Dataset records
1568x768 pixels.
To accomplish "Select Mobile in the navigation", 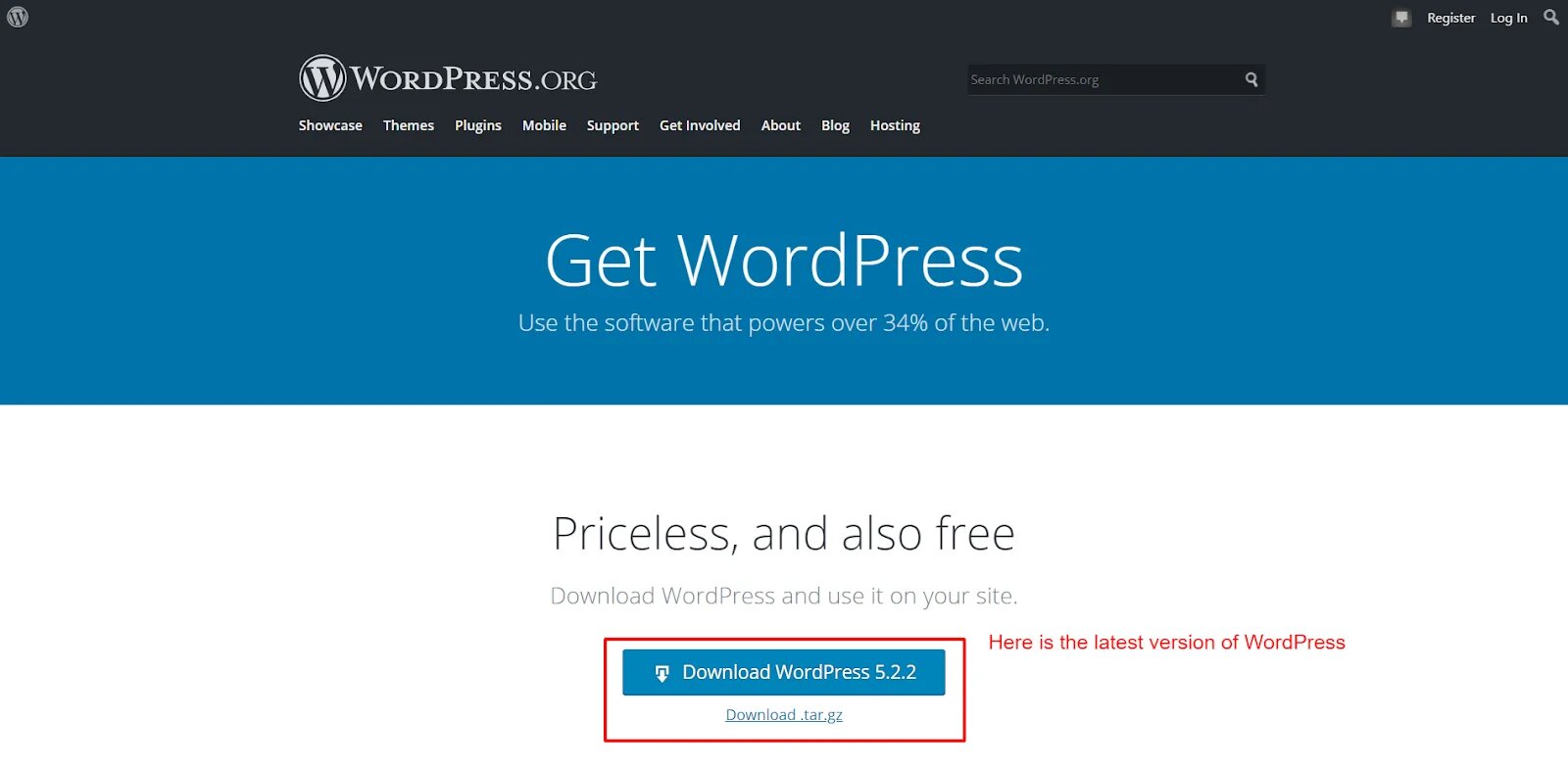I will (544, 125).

* * *

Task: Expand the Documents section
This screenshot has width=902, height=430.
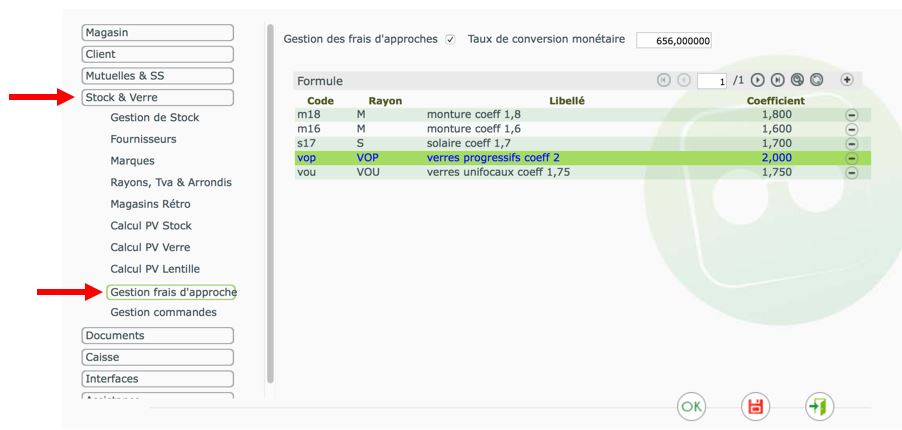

...

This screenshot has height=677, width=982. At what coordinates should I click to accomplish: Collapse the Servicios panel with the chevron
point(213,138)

Problem details
Reproduce verbatim the lines above, from the line with "Task: Expand the Documents section" through the line with "This screenshot has width=902, height=430.".

Solution for this exercise
Task: Expand the Documents section
This screenshot has width=902, height=430.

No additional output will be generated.